|Current mood:|| thoughtful|
|Current music:||Tears for Fears- "Mad World"|
.*.But if the world could remain in a frame like a painting on a wall, then I think we would see the beauty
then we would stand staring in awe.*.
Sometimes I get frustrated, not with one thing inparticular, just a bunch of stuff. But, I really shouldn't have that much stressing me out. I have it pretty easy and I know that. I just wonder if I'll ever be 100% satisfied with myself. I know that I have been before. But, right now I just feel like I need a guy to feel better, even though I know thats not true. Because when I was the 'happiest' my relationship with God was the best, even though at that time I was ignorantly ga ga over a certain boy, but I didn't have him hurting me constantly. As much as I look forward to the future, the more I think about it there are some moments I wish I could just go back and relive.

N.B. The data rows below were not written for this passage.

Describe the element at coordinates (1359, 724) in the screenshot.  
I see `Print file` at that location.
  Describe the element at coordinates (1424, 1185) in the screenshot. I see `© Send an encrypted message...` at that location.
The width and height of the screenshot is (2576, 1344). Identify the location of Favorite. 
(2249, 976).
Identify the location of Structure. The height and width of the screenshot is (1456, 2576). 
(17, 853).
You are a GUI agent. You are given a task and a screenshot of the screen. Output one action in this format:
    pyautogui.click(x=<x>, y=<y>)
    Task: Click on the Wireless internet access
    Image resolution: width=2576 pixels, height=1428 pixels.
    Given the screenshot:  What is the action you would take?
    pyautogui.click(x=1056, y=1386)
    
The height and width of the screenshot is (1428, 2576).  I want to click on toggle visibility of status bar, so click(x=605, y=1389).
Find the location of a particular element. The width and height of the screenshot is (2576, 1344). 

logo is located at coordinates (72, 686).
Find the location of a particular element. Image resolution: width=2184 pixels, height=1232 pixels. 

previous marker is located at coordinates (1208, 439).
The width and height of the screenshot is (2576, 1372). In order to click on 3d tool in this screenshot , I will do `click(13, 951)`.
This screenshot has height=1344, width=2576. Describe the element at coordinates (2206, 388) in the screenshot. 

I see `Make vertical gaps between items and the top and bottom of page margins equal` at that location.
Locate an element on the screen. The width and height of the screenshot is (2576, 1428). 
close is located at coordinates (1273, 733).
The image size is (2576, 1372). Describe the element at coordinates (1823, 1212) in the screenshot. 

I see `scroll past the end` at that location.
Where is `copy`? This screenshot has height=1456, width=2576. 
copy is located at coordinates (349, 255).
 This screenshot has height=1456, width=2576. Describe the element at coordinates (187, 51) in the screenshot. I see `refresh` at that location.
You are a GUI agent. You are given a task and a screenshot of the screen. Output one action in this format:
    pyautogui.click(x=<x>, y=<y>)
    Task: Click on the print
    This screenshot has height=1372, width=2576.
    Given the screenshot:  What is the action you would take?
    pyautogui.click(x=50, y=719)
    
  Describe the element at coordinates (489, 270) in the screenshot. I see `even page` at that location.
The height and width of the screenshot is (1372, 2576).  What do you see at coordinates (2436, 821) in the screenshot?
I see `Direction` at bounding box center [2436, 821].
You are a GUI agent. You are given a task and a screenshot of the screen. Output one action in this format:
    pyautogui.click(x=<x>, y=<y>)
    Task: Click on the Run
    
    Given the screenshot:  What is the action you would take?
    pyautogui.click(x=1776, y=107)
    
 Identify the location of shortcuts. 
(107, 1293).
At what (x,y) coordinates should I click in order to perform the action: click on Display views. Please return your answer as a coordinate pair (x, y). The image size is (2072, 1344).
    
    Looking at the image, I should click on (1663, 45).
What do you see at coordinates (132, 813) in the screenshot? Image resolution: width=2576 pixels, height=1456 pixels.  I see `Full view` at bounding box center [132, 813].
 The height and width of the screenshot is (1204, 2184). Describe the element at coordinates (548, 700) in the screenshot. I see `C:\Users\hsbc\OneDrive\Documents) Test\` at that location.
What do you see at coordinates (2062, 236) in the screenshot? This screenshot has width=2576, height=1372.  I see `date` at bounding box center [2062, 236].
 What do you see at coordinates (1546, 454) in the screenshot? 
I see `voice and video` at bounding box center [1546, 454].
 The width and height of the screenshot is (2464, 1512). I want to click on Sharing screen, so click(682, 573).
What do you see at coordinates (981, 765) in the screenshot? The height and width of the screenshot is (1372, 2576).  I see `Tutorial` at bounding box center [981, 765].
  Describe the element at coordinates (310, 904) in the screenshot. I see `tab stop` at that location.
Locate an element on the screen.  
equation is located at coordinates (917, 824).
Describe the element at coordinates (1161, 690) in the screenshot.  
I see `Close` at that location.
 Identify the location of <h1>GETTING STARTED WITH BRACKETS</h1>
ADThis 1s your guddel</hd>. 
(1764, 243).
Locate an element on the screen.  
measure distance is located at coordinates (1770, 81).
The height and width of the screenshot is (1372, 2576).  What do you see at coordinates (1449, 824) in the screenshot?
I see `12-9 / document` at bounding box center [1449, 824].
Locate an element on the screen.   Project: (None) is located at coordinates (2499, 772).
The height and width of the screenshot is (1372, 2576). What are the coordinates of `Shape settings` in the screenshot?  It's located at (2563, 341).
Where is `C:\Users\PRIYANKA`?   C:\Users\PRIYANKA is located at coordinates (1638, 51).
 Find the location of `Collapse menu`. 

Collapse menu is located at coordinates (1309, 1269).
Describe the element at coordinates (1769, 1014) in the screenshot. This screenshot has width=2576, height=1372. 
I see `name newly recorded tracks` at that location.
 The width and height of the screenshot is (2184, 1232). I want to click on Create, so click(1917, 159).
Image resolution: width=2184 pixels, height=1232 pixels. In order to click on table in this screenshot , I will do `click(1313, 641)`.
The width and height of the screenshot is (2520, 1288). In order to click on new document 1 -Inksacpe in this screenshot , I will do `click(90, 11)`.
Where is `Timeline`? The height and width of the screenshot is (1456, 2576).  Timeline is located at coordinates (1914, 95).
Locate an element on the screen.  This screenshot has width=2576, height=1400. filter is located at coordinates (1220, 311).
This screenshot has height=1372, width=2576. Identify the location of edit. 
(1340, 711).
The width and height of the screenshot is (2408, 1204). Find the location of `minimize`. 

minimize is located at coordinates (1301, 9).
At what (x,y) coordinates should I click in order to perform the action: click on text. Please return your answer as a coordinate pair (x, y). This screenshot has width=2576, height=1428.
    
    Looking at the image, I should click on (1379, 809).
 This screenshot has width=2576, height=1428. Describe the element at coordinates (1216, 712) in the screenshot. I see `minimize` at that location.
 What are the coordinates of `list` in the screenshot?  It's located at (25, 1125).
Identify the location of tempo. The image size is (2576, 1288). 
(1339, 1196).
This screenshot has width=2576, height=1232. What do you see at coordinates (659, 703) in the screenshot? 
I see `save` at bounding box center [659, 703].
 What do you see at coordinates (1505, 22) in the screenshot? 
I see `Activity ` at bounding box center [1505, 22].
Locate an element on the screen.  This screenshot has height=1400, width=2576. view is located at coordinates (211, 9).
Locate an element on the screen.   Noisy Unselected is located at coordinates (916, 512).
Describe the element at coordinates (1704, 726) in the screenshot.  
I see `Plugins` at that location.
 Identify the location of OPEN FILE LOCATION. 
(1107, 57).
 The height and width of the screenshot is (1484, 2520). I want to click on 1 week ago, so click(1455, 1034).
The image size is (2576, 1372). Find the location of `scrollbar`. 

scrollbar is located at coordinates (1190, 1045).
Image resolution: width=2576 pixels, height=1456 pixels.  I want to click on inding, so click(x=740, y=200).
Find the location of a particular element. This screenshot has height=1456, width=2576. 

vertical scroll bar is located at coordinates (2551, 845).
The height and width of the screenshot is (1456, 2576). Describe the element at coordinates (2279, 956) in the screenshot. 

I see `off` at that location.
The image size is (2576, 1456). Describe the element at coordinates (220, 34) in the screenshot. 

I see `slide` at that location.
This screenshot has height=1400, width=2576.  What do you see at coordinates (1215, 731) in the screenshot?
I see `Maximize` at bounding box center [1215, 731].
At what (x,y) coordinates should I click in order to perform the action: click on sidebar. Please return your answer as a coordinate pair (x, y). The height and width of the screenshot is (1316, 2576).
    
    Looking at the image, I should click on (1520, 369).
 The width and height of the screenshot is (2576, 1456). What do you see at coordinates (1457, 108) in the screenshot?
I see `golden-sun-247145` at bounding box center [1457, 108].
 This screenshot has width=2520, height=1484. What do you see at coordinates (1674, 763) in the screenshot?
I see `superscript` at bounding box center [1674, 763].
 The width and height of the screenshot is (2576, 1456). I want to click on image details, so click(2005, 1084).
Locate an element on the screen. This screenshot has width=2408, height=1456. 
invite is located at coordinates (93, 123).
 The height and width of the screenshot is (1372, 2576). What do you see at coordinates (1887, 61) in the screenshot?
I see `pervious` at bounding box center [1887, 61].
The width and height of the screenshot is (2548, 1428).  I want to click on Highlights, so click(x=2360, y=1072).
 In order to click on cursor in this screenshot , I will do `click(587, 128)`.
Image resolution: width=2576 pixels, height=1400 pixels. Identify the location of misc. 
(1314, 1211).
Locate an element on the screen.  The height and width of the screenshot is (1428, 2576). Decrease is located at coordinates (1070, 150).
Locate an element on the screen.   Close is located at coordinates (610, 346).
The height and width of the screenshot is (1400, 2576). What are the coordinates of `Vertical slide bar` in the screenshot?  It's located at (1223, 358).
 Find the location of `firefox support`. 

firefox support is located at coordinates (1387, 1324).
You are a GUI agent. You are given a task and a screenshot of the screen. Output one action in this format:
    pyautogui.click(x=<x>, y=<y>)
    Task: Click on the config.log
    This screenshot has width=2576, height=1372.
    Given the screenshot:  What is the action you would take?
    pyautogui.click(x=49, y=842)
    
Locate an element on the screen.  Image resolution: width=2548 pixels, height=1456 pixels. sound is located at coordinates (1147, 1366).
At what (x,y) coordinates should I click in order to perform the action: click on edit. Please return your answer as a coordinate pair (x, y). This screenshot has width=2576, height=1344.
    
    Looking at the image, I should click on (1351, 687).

I wonder if I'll have more moments like that, I hope so... but when they're here I take them for granted and don't realize what I have until later. I mean I'm young I'm bound to have a bunch of good times ahead of me right? And there will be other guys to love? Well, how do I know if thats true? How am I supposed to possibly know? I don't know and thats what scares me. On a happier note tommorrow is Thanksgiving and its Darbys birthday. Happy Birthday to him!